A national prayer service for victims and survivors will be held today at the headquarters of the Congregational Christian Church of America Samoa, the largest religious denomination in the US territory.

Territorial governor Togiola Tulafono said the service would bring the community together in the aftermath of the disaster.

In Samoa, scores of grieving people made a heartbreaking decision yesterday to sign over victims of the tsunami to the state for burial rather than take them back to ravaged villages for traditional funerals.

Government ministers told a congregation of 100 village and family leaders in a traditional open-sided Samoan meeting house that the state would pay the costs of mass graves of up to 20 in a new cemetery in the capital Apia on Thursday, following a memorial service in a nearby sports stadium.

The proposition was voluntary and the government will consider financial assistance to grieving relatives who elect to take their loved ones home.

Government minister Fiana Naomi said she expected about half of Samoa’s 129 victims would be buried there.

Tears welled in her eyes as she said the mass funeral was a radical departure from Samoan tradition, but many of the village homes near where the relatives would traditionally be buried were gone and might not be replaced.

“The government sees the devastated areas, there are no buildings there, some villages might be relocated, people have lost everything and they can’t hold ceremonies in the usual ways,” she said.

“Usually they’re very large communal ceremonies, but this is memorialising this event to serve as a constant reminder to us that we need to be prepared for natural disasters.”

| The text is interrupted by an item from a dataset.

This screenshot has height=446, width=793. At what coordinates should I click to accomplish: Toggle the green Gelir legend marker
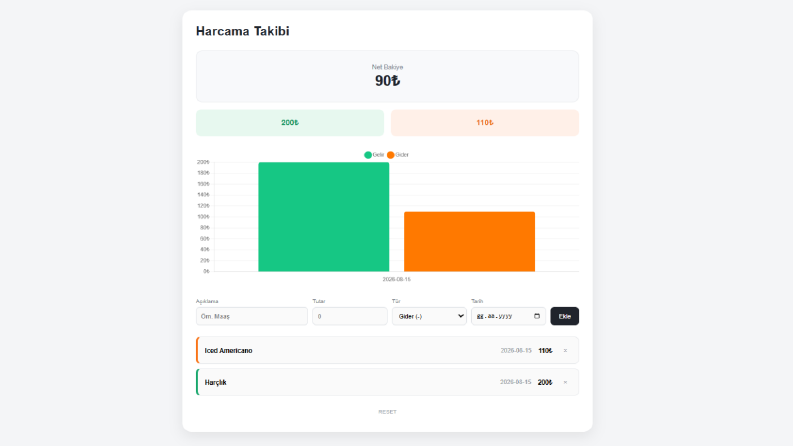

The burials come as officials shift their focus from rescuing lives to providing survivors with food, water and power, but stressed it did not mean they were giving up on the missing.

Electricity and water services were restored in about half of the affected villages in Samoa and American Samoa, and almost all of the territory was expected to have power from generators within three to five days, said Ken Tingman, the Federal Emergency Management Agency’s federal co-ordinating officer.

The death toll also includes 32 people in American Samoa and nine in Tonga.

The village of Leone, the centre of Christianity on the island, was a bleak landscape of rubble. The beach meeting houses that had been the centre of cultural rituals and family meetings were destroyed. An overturned van was jammed into the roof of one beach house.

Leone residents estimate the tsunami destroyed about one-third of the village, which has a population of 3,000. The victims were mostly elderly or toddlers. Four villagers were killed while making crafts on the shore.

Samoa’s tourism industry, meanwhile, said it feared a “second tsunami” of holiday cancellations after the deadly waves wiped out some of the South Pacific country’s most idyllic white-sand beaches and resorts.

Tourism is Samoa’s largest industry and travel industry representatives visiting the main island’s wrecked south-east coast said about a quarter of the tourist accommodations had been destroyed.